One of these business metrics is giving a false signal


 - by New Deal democrat

The recent poor numbers on wholesaler and retailer inventories and sales stand in stark juxtaposition to the improvement in weekly reports of steel production, rail transport (until last week!), and consumer spending by the likes of Goldman Sachs and Gallup. The monthly numbers say deterioration, while the weekly numbers say improvement.

A similar contradiction is playing out in ISM new orders vs. business inventories and sales. Typically new orders turn positive first (red, left scale in the graph below), followed by sales (green, right scale), and finally inventories (blue, right scale):



Sales and inventories are shown YoY for easier visual comparison.  Here are the raw numbers for both sales and inventories:



ISM new orders have show two months of slight improvement, while inventories are no better than flat, and sales continue to decline.
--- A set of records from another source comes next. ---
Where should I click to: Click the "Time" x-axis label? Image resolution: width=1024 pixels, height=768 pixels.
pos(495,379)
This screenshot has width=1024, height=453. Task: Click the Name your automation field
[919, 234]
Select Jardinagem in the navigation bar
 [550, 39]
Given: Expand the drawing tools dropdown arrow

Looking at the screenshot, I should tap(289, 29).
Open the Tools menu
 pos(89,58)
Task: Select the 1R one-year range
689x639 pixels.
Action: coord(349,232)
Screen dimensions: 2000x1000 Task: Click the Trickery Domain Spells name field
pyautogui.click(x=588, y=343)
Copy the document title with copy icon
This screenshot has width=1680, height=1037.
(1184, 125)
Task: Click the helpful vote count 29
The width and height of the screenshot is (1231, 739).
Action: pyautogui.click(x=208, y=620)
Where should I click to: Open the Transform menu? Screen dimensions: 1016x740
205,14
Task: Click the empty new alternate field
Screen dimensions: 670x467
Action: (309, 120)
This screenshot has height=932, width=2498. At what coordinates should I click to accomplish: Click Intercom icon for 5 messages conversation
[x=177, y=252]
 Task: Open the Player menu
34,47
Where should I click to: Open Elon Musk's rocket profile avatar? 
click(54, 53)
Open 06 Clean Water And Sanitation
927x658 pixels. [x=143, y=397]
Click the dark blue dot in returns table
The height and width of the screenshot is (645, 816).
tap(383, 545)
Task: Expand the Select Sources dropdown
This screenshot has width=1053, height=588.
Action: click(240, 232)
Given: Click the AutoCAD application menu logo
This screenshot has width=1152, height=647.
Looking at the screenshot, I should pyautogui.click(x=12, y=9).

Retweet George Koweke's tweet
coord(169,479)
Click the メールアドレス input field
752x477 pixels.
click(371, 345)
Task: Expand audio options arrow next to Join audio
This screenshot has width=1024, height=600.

Now here is a close-up on the last several years of the first graph above:



Inventories haven't really followed sales at all.  If this is an incipient recession, then I would expect inventories to follow sales, which means that ISM new orders are giving a false signal.  On the other hand, if this is simply a slowdown, like 1998 (far left in the first graph), then sales should turn positive, and like 1998 inventories will not decline, in which case it is elevated inventories that are giving the false signal.

Bottom line: either ISM new orders are falsely signaling optimism, or business inventory accumulation is falsely signaling pessimism.  A cause for optimism that the discrepancy will resolve to the upside is that the regional March Empire State, Philly, and as of this morning Richmond manufacturing indexes have all shown a positive spike in new orders.